* _ACTION ITEM_
Translate this sentence from the NDCG excerpt into Spanish: "At runtime, when a real user query comes in, you don't know the true relevance."

* _SELECTED EXCERPT_
[Start of section]
What NDCG Values Mean

Score Interpretation
1.0 Perfect ranking
0.9+ Excellent
0.7-0.9 Good
< 0.5 Poor

🔑 Critical Insight: NDCG is an Evaluation Metric, NOT Runtime

⚠️ NDCG is used after the fact to measure how good your retriever is.

At runtime, when a real user query comes in, you don't know the true relevance. Your retriever just does its best.

Analogy: Think of it like a student's exam score. The exam (with answer key) is created beforehand. The student takes the exam. Then you grade it. You don't grade during the exam.

The Evaluation Pipeline

  1. Create test set — humans label query-document relevance (IDCG is known here!)
  2. Run retriever on test queries
  3. Compute NDCG — compare retriever's ranking vs ideal
  4. Iterate — tweak retriever, re-evaluate

Real-World RAG Evaluation Example

Step 1: Human-Labeled Test Set (Done Once)
[End of section]
* _DATA EXTRACT_
[Start of section]
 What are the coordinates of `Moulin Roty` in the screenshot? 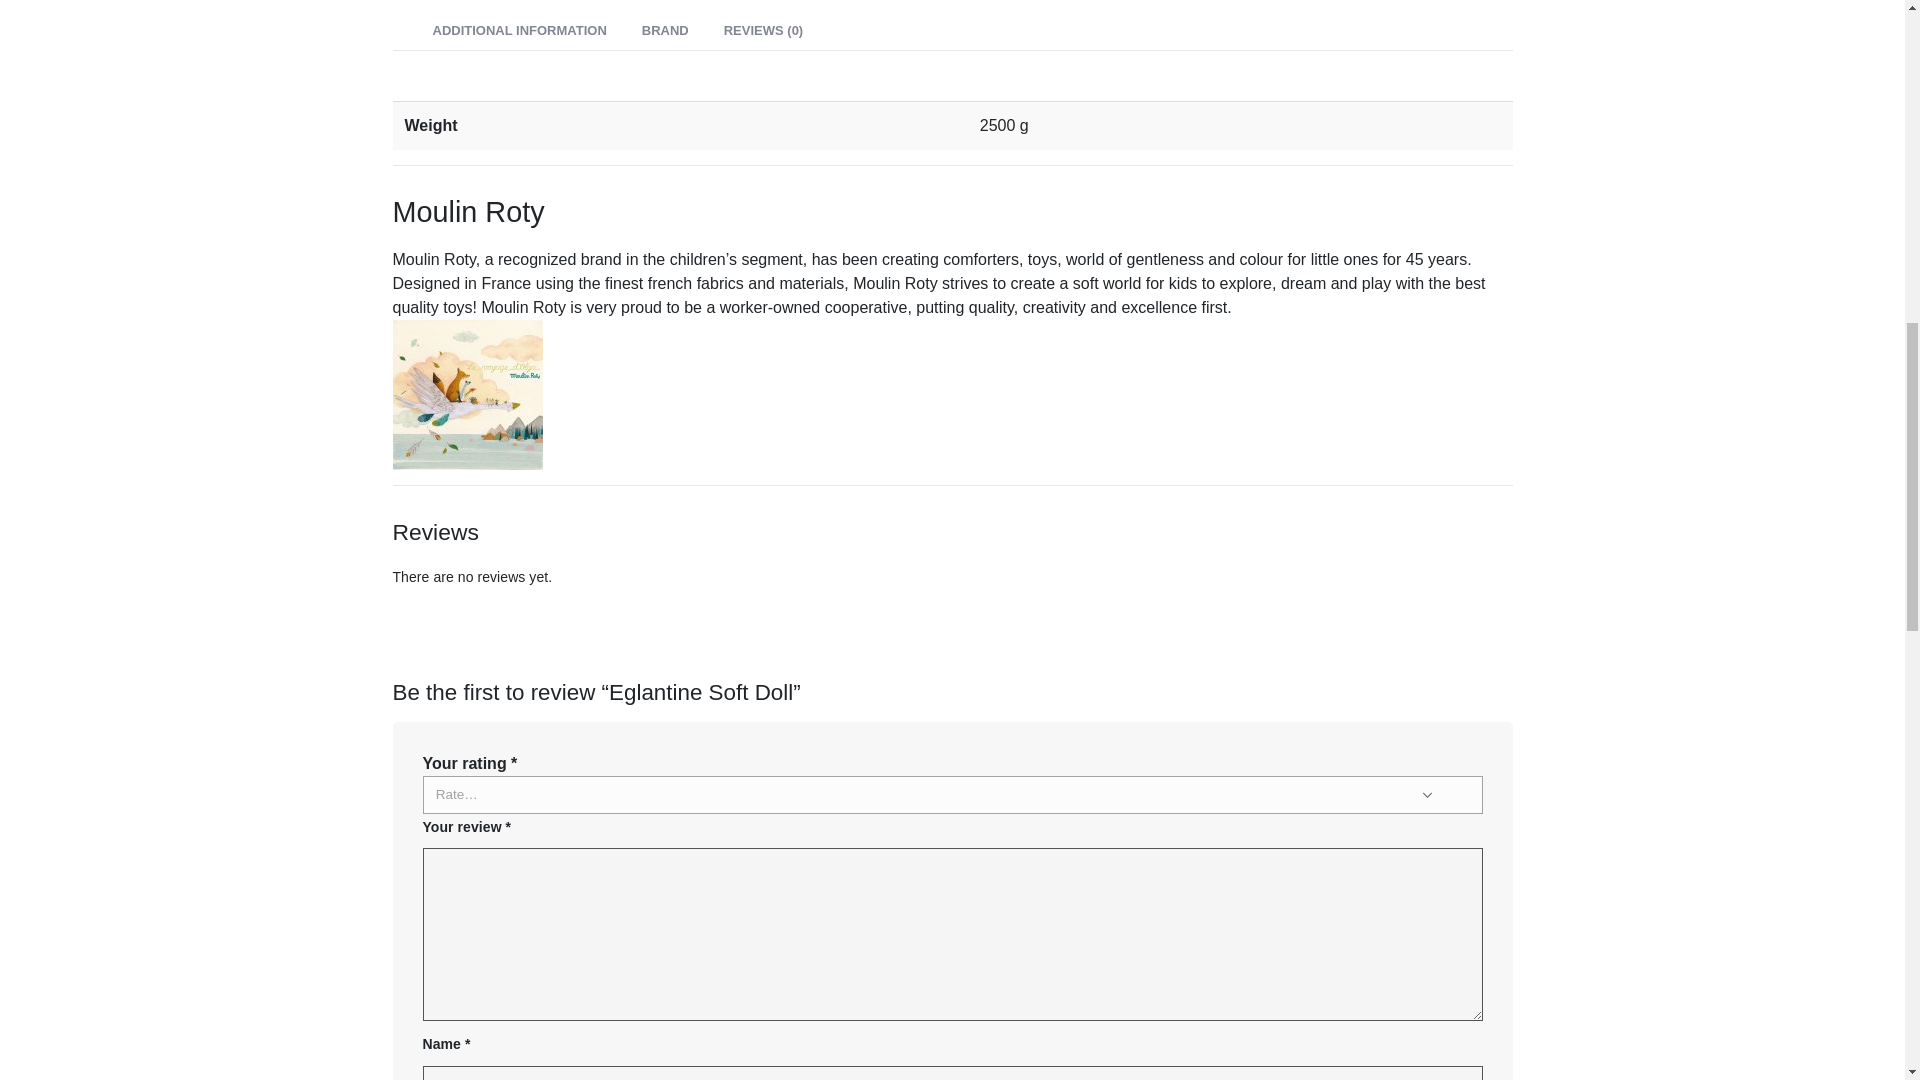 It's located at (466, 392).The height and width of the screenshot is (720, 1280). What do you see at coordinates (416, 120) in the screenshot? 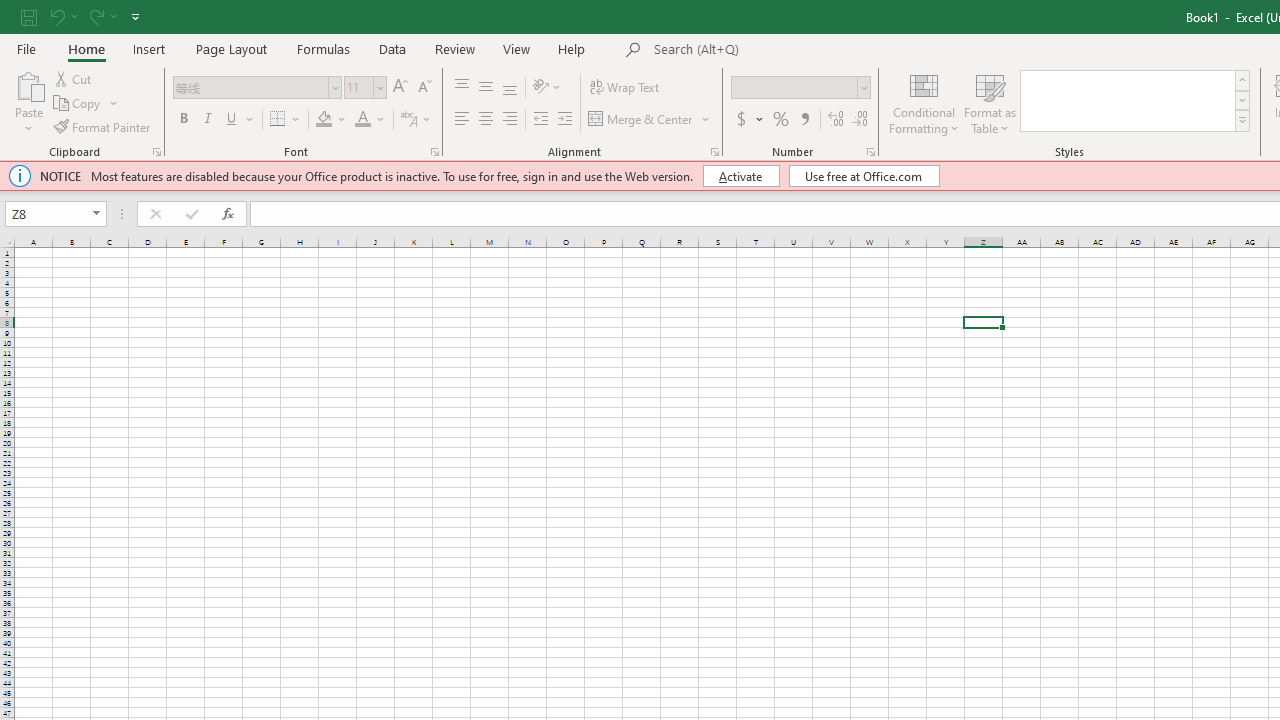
[End of section]
* _RESPONSE_
En tiempo de ejecución, cuando llega una consulta real de un usuario, no se conoce la relevancia verdadera.